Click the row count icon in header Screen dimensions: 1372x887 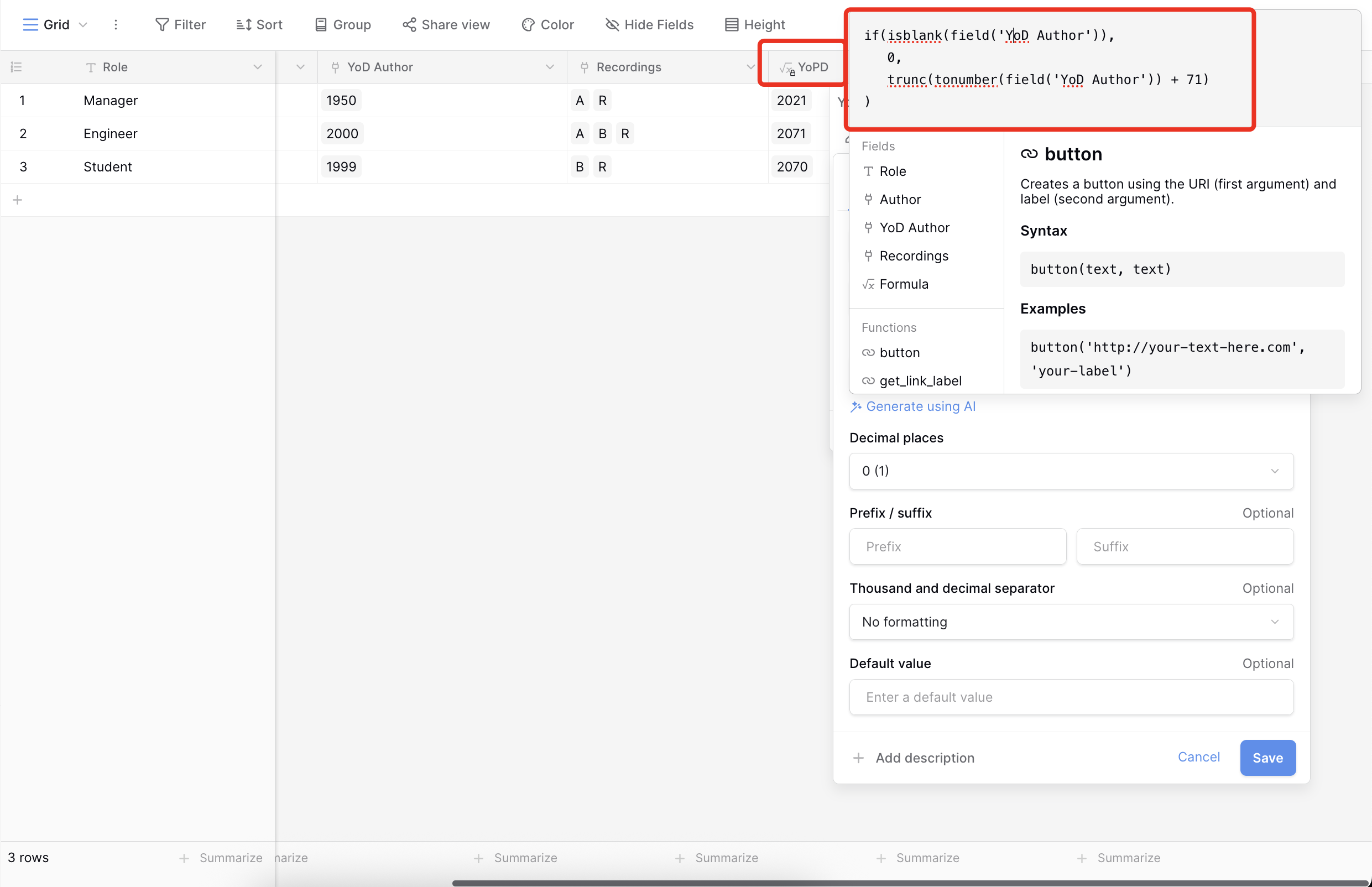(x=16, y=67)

---*---

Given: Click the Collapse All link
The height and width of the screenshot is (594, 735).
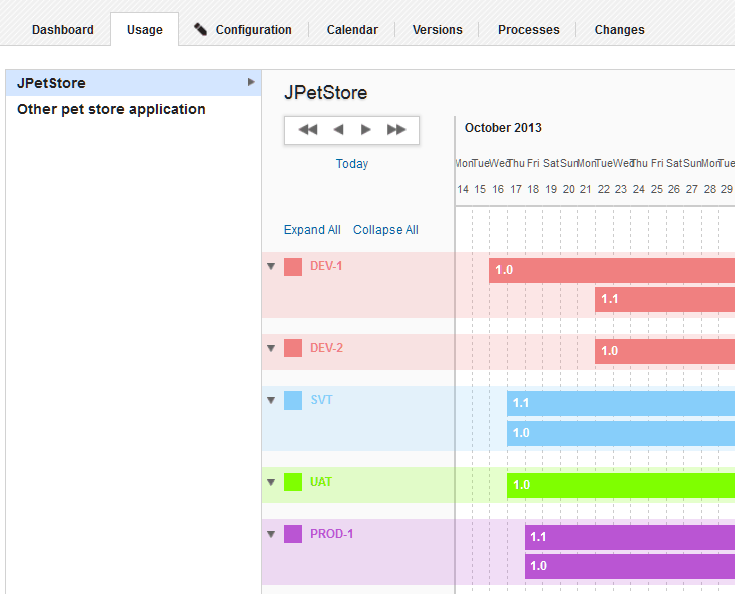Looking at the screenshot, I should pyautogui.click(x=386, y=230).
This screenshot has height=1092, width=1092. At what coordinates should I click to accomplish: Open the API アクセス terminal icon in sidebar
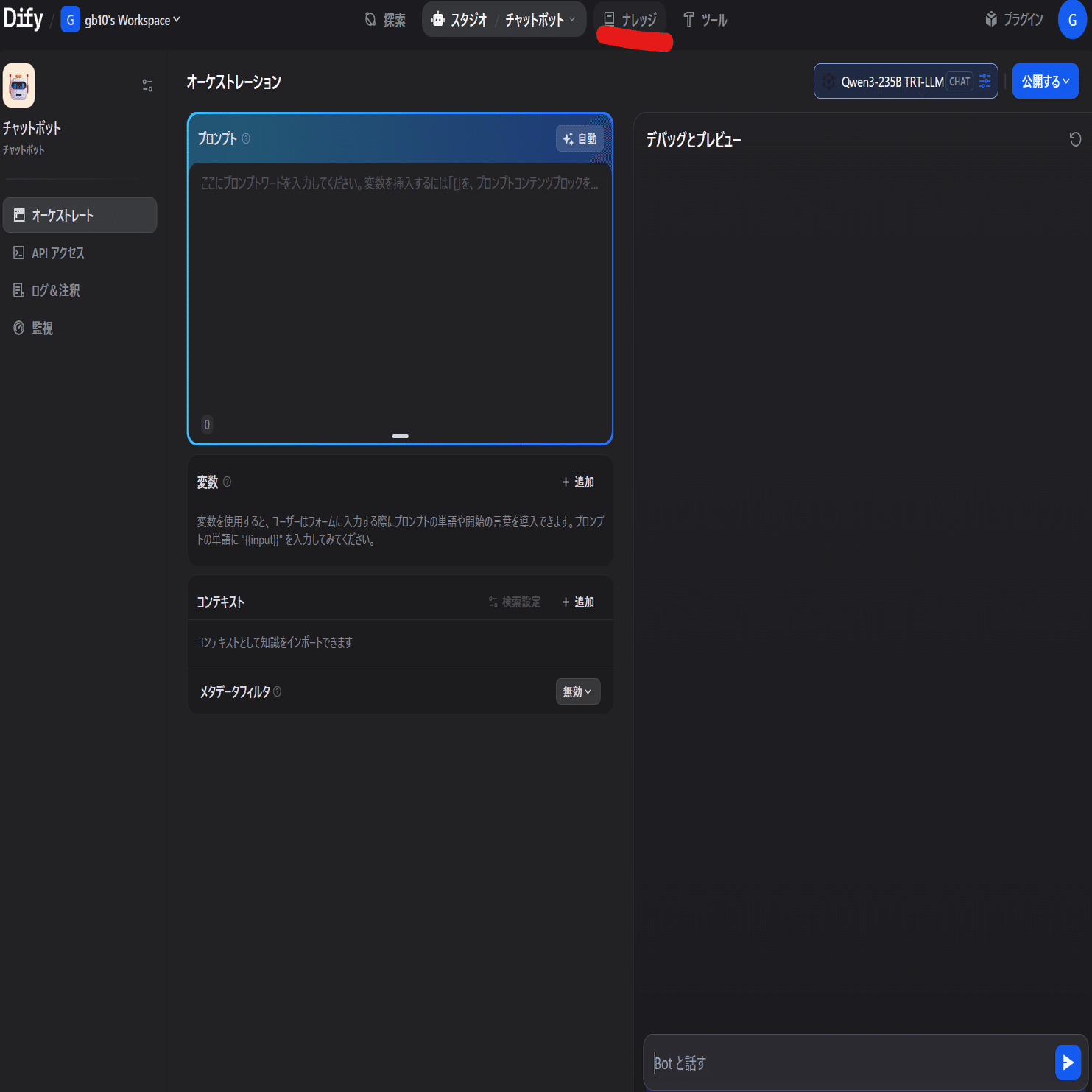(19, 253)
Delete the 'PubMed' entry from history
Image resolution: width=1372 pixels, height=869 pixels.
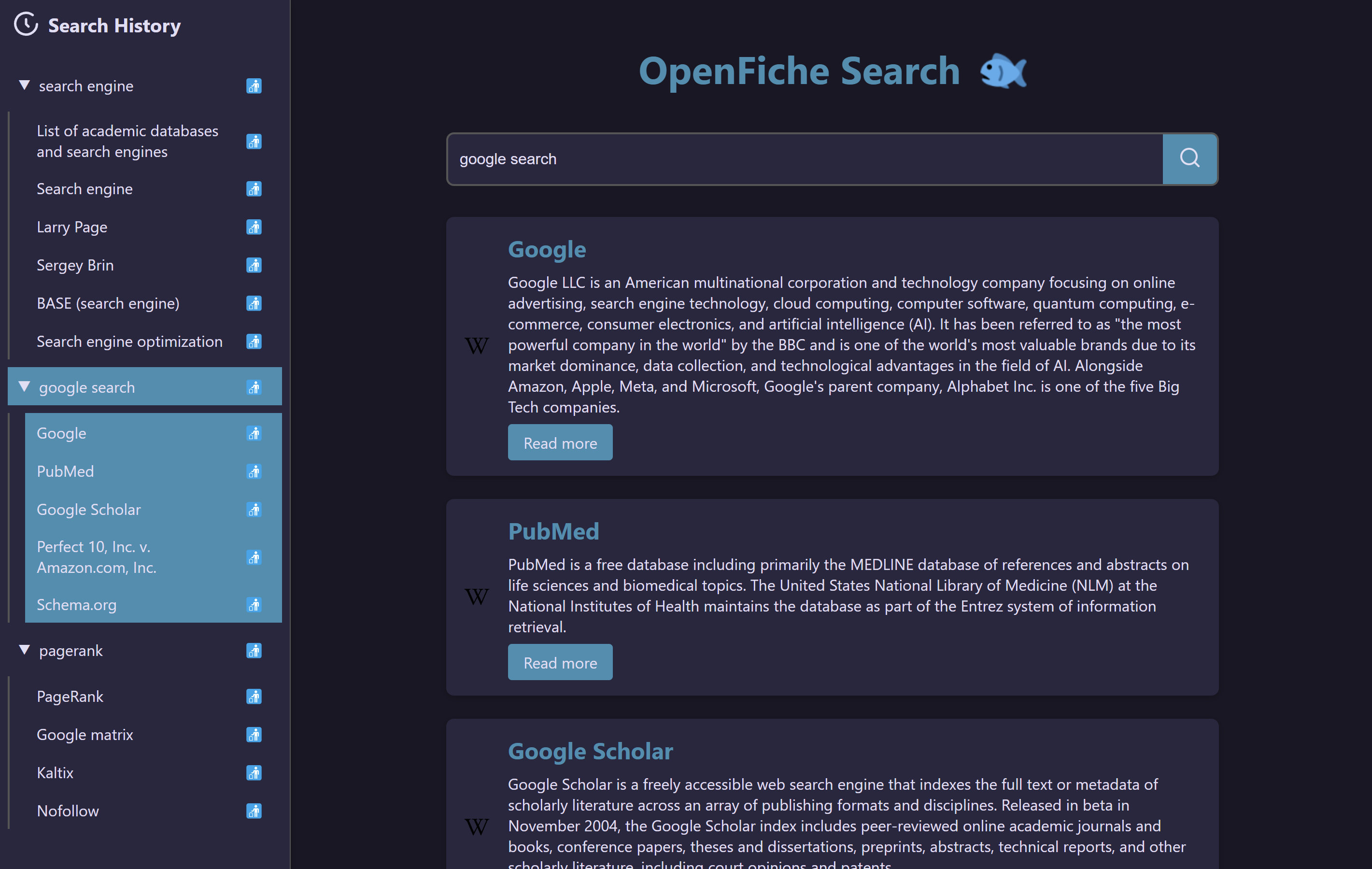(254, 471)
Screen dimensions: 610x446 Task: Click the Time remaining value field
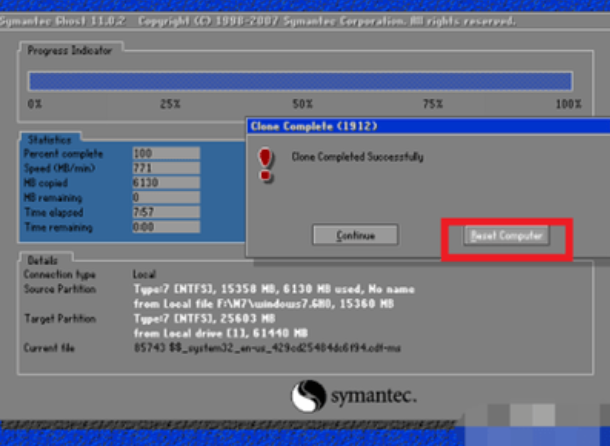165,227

---*---

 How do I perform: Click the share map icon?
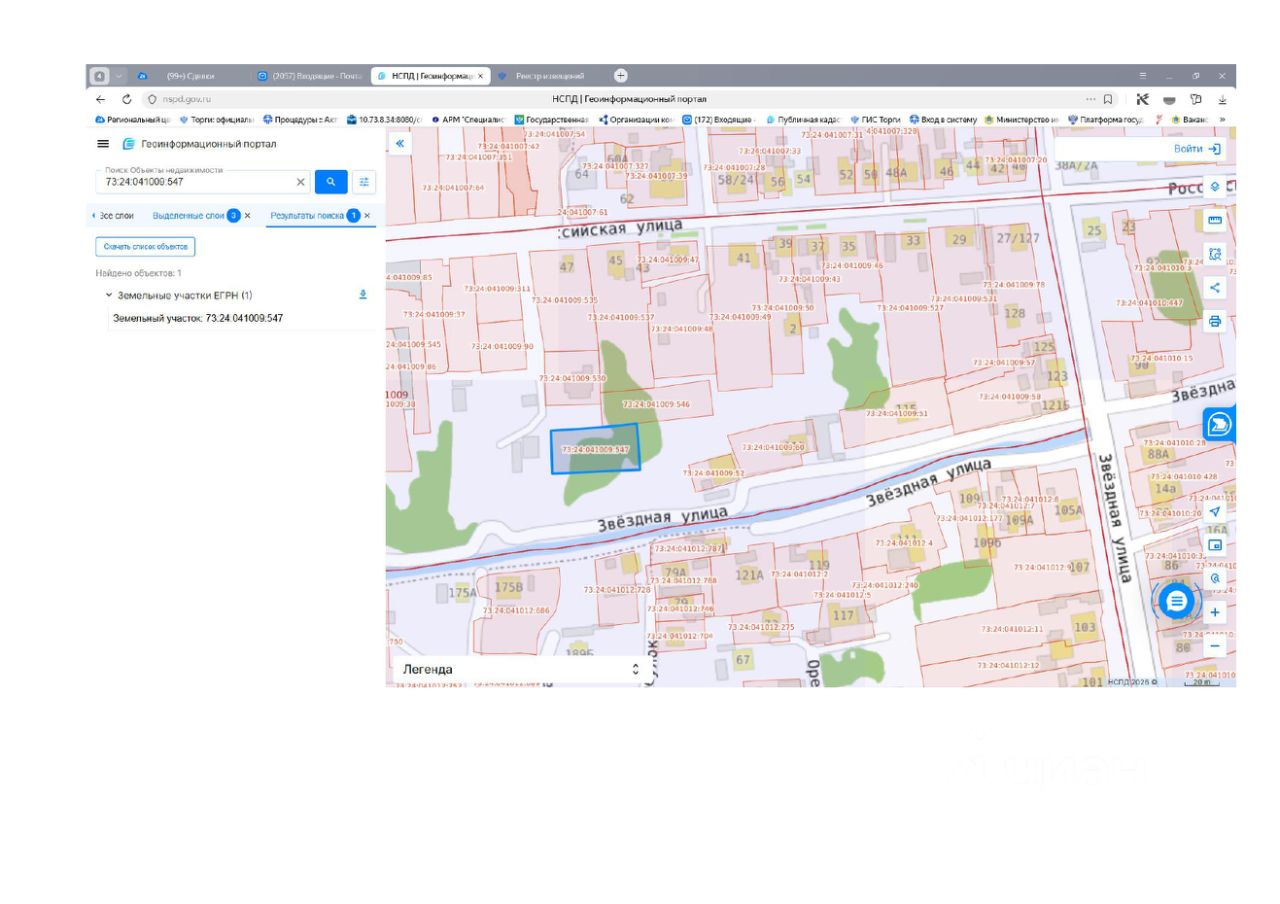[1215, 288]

---*---

◆ **DO THIS**
In the listing, swap "Collapse All" for "Expand All" in the lines starting at the one with "Given: Click the Collapse All link" and ending at the one with "Looking at the", leaving everything else as it is. Give only those lines, without the pictures.

◆ **OUTPUT FOR THIS TASK**
Given: Click the Expand All link
The height and width of the screenshot is (594, 735).
Looking at the screenshot, I should pyautogui.click(x=386, y=230).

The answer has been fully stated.